John Burger - published on 04/17/15 - updated on 06/08/17

Upper chamber takes safer road and sends bill to committee

Should the sacred scriptures of one or two religions be honored as the official book of a state, in the spirit of having a "state bird" or "state song?"

The Tennessee State Senate thinks not.

The upper chamber of the Tennessee legislature voted 22-9 Thursday to kill a bill that would have made  the Bible the official book of the Volunteer State.

Senate Majority Leader Mark Norris, R-Collierville, said before the vote that it would be better to "look into it in committee."

Gov. Bill Haslam and Attorney General Herbert Slatery oppose the bill, which passed the House Wednesday; Slatery recently said he thinks the bill violates state and federal constitutions.

"All I know is that I hear Satan snickering," Norris told The Tennessean. "He loves this kind of mischief. You just dumb the good book down far enough to make it whatever it takes to make it a state symbol, and you’re on your way to where he wants you."

The bill sponsor in the Senate, Steve Southerland, R-Morristown, and other supporters argue the legislation would highlight the economic and historical impact of the Bible in Tennessee. "The Bible has great historical and cultural significance in the state of Tennessee," Southerland said Wednesday.

"I am a Christian, but I am also a constitutionalist and a conservative. It would be fiscally irresponsible to put the state in a position to have to spend tax dollars defending a largely symbolic piece of legislation," said Lt. Gov. Ron Ramsey in a statement. "We don’t need to put the Bible beside salamanders, tulip poplars and "Rocky Top" in the Tennessee Blue Book to appreciate its importance to our state."
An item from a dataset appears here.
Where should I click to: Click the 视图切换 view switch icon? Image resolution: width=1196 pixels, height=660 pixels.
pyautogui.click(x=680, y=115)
An earlier article in The Tennessean described Wednesday’s debate:

House lawmakers debated the original bill for more than an hour Wednesday after a similar amount of discussion Tuesday. Sexton and other supporters say the original bill highlighted the economic and historical impact of the Bible.

But other supporters did argue the bill should be considered for its religious reasons.

"I am what I am because that book made me what I am. The morals, the values," said Rep. Ron Lollar, R-Bartlett.

"Everybody that talks about diversity: in this country, they’re here because of that book and that constitution."